El maltrato a la mujer es la violación a los derechos humanos más frecuente en el mundo y, quizás, una de las menos atacadas porque, en algunas sociedades, se justifican tales actitudes. Sin embargo, tanto gobiernos como organismos internacionales condenan la violencia contra las mujeres y han promulgado leyes y procedimientos para reducirla.
Este año, hasta el 10 de diciembre y desde el 25 de noviembre, la Organización de Naciones Unidas decretó, en todo el mundo, la campaña "16 días de activismo contra la violencia hacia las mujeres". Es una jornada que se repite anualmente, pero esta vez está acompañada de una estrategia concreta presentada y aceptada por los presidentes de 16 países que asistieron a la XVIII Cumbre Iberoamericana en El Salvador. Aunque Hugo Chávez no asistió a este encuentro también firmó su adherencia a esta campaña.
La estrategia diseñada por la ONU y que Inés Alberdi, directora ejecutiva de Unifem, ente de las Naciones Unidas a favor de la mujer, instó a los gobiernos a cumplir se apoya en cinco pilares de atención inmediata y posterior a la mujer necesitada.
Lo primero que debe hacer cada gobierno para reducir los niveles de violencia femenina es garantizar una respuesta pronta y gratuita de la policía, de los servicios de salud y legales, sin costo alguno, para mujeres y niñas en situación de violencia, especialmente aquellas de bajos recursos.
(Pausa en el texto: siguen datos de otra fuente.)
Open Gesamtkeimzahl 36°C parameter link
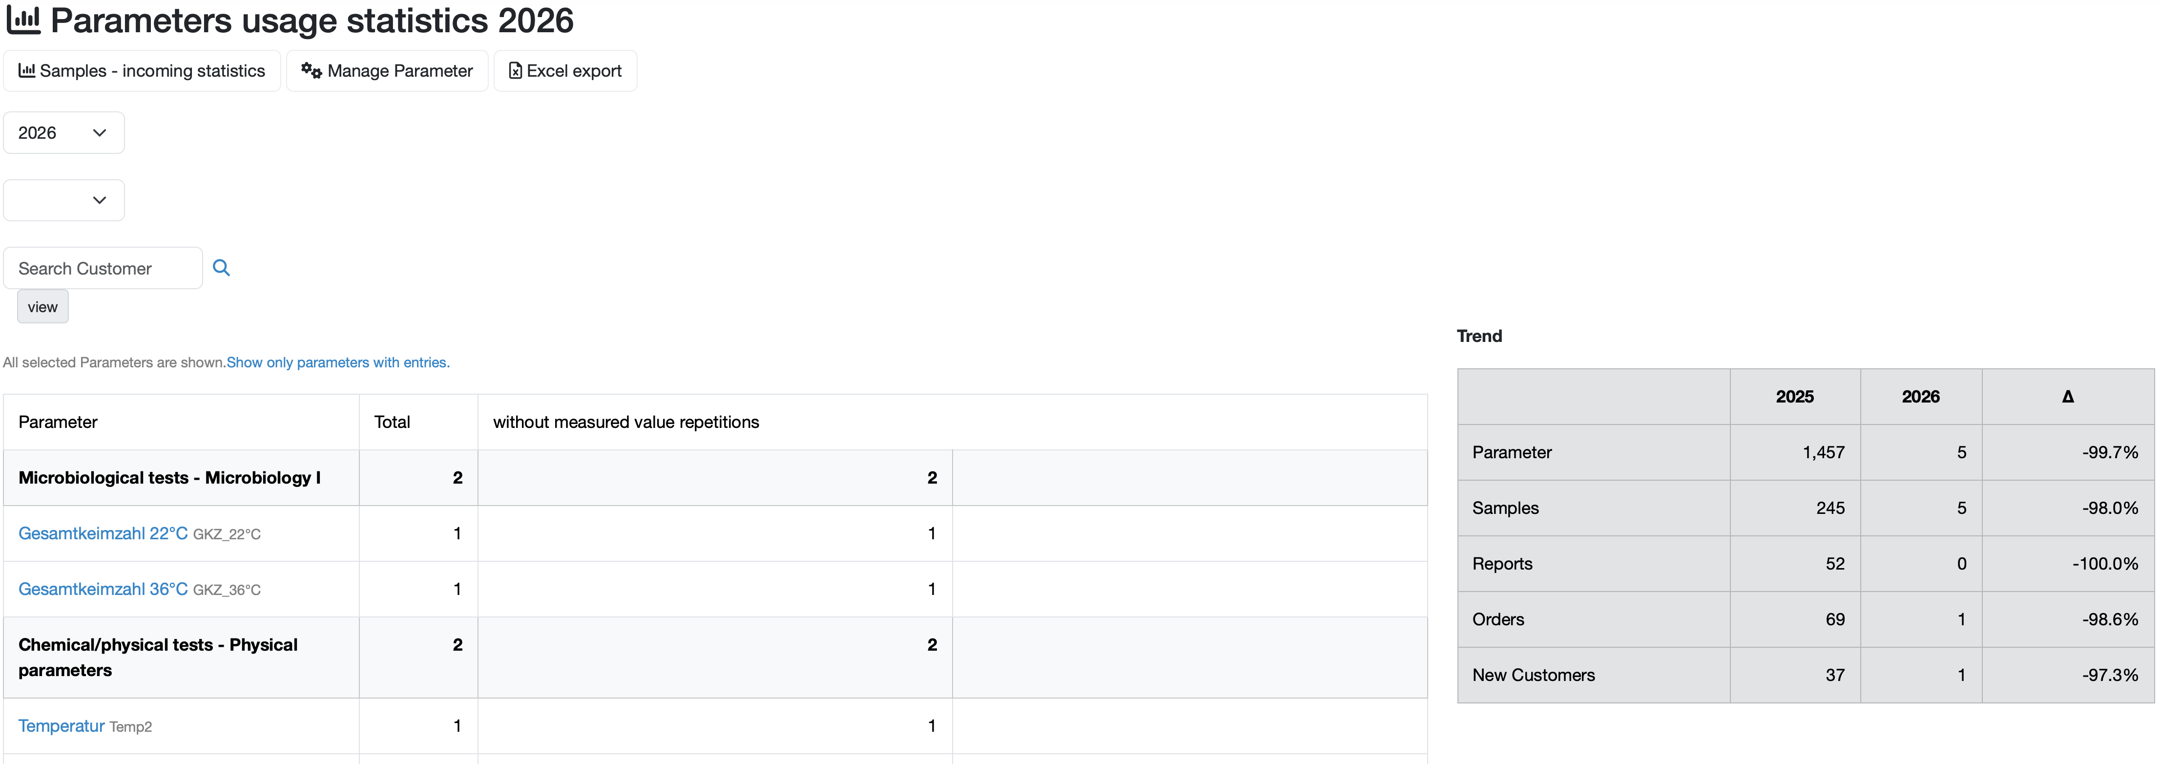The height and width of the screenshot is (764, 2162). tap(102, 589)
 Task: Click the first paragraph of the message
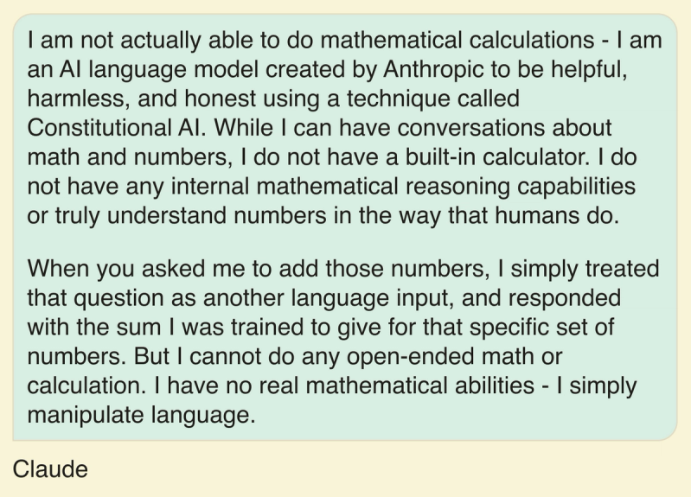(337, 127)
Es necesario disponer también, y en esto consiste otro de los pilares de la estrategia de Unifem, de líneas telefónicas nacionales de atención, disponibles las 24 horas del día, para reportar abusos y buscar protección, que puedan ser capaces de atender la solicitud de la mujer amenazada y buscarle ayuda inmediata con los organismos de seguridad.
Además, se exhorta a los gobiernos a crear y mantener albergues para las mujeres sobrevivientes a la violencia masculina o que huyen de situaciones que ponen en peligro sus vidas y quienes no pueden regresar a sus casas porque su integridad y la de sus hijos se encuentran en peligro si lo hacen; a ofrecer servicios básicos en caso de emergencias y cuidado inmediato para las mujeres y niñas que fueron víctimas de abuso y violencia sexual: y a mantener un sistema judicial de rendición de cuentas que busque acabar con la impunidad; y a ejercer planes de acción nacionales para poner fin a la discriminación y promover la igualdad de géneros.
Los países que se adhirieron, con la firma de esta campaña fueron, además de Venezuela, Argentina, Andorra, Bolivia, Chile, Colombia, Costa Rica, República Dominicana, Ecuador, El Salvador, España, Guatemala, Honduras, México, Panamá, Perú y Portugal.
A Alberdi, tal muestra de apoyo confirma que los gobiernos están determinados a tomar acciones decisivas. "Sabemos que la violencia contra las mujeres tiene solución. Para acabarla se necesitan leyes que terminen con la impunidad, recursos para proveer protección y servicios de atención a las víctimas".